Collected data
■ ■ ■ ■

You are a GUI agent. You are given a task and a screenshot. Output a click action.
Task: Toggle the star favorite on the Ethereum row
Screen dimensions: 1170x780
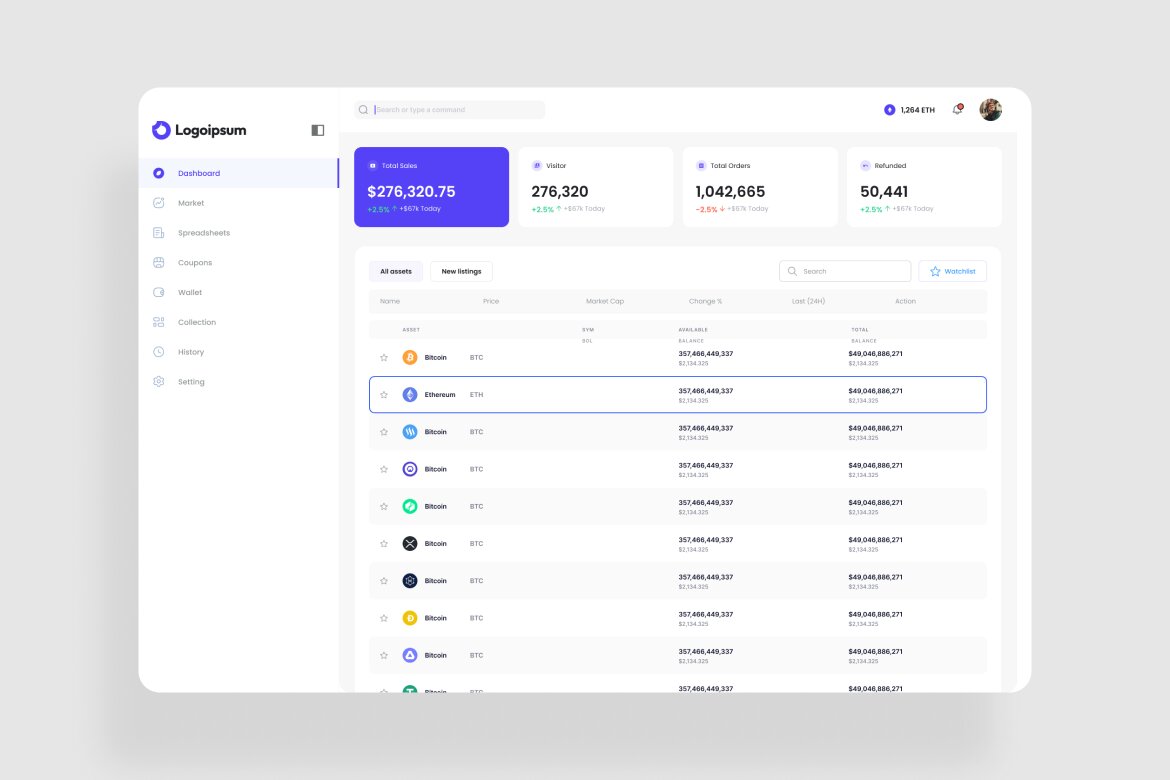click(384, 394)
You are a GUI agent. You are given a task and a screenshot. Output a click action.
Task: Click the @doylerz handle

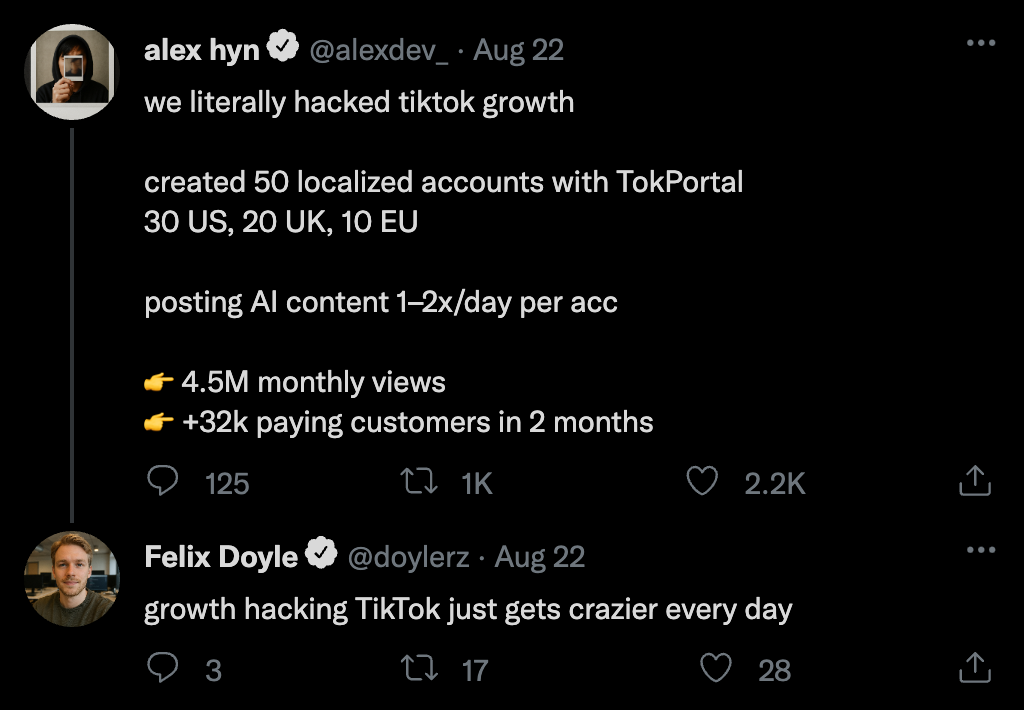pos(408,556)
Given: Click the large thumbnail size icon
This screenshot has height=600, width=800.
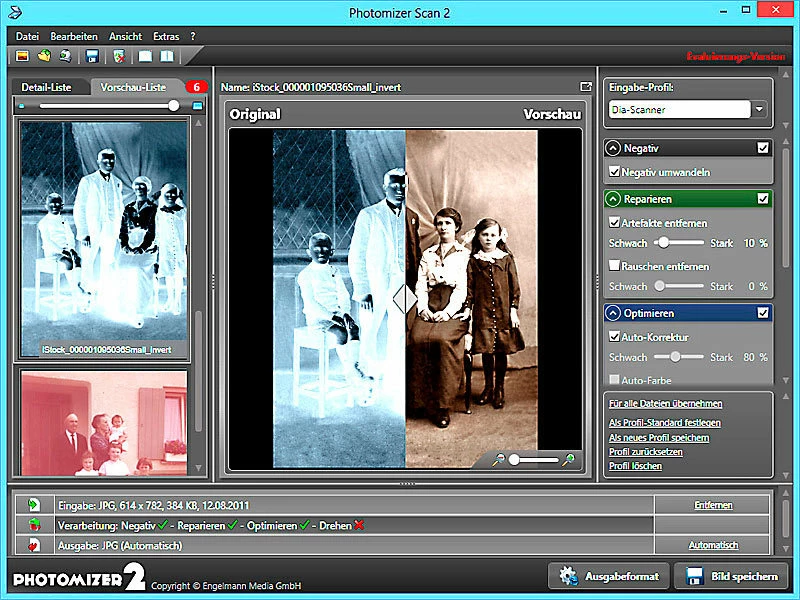Looking at the screenshot, I should (197, 106).
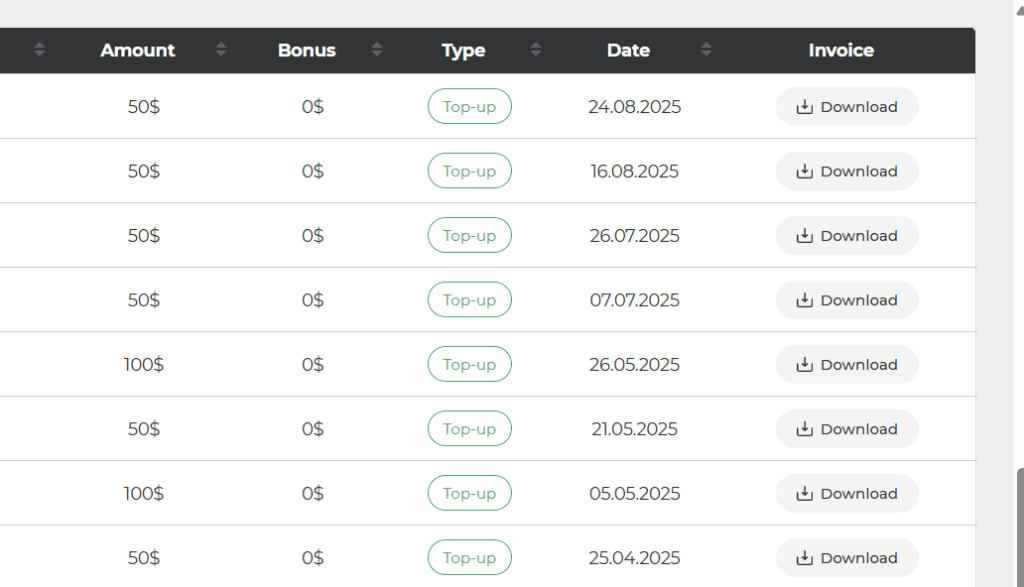Click Top-up badge for 26.05.2025 row
This screenshot has height=587, width=1024.
tap(469, 365)
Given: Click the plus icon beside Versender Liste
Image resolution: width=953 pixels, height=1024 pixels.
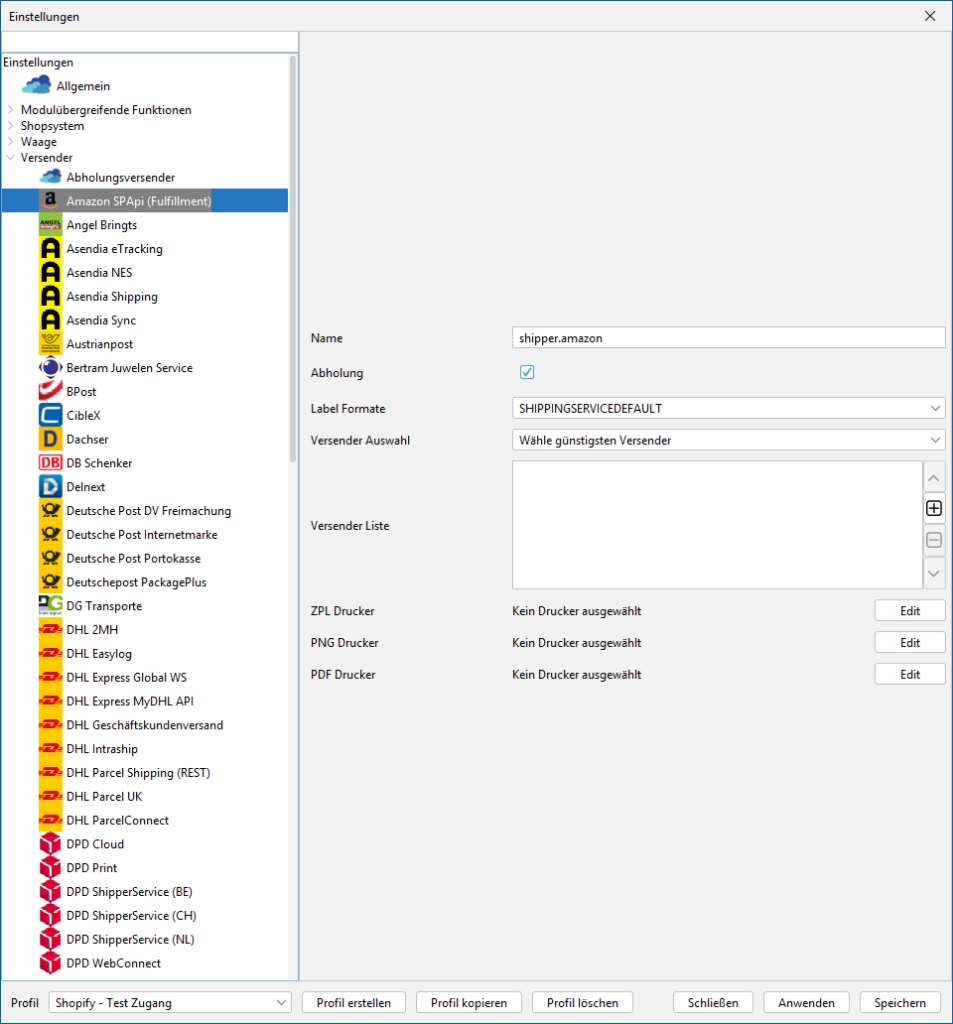Looking at the screenshot, I should (934, 508).
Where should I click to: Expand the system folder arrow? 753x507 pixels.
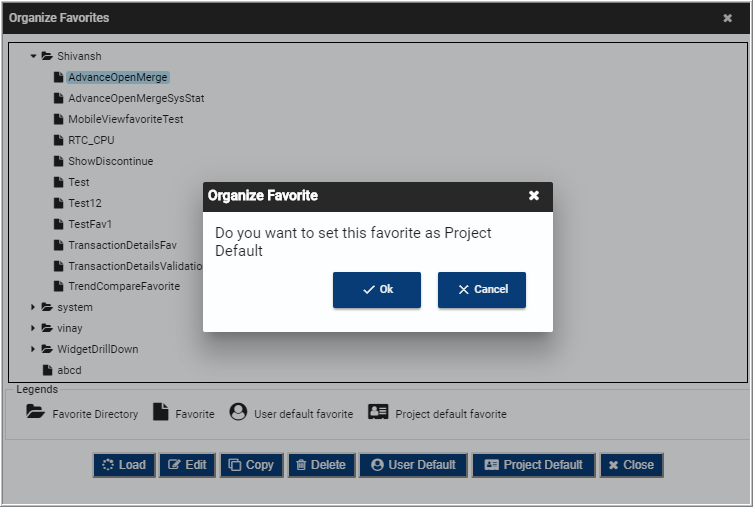click(x=33, y=307)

■ ■ ■ ■

Task requirements: The lines from the one containing "Where should I" through the last line of the records are what you should copy, word for word and nothing else, with pictures left out.

Exercise output:
Where should I click to: Expand the system folder arrow? 753x507 pixels.
click(x=33, y=307)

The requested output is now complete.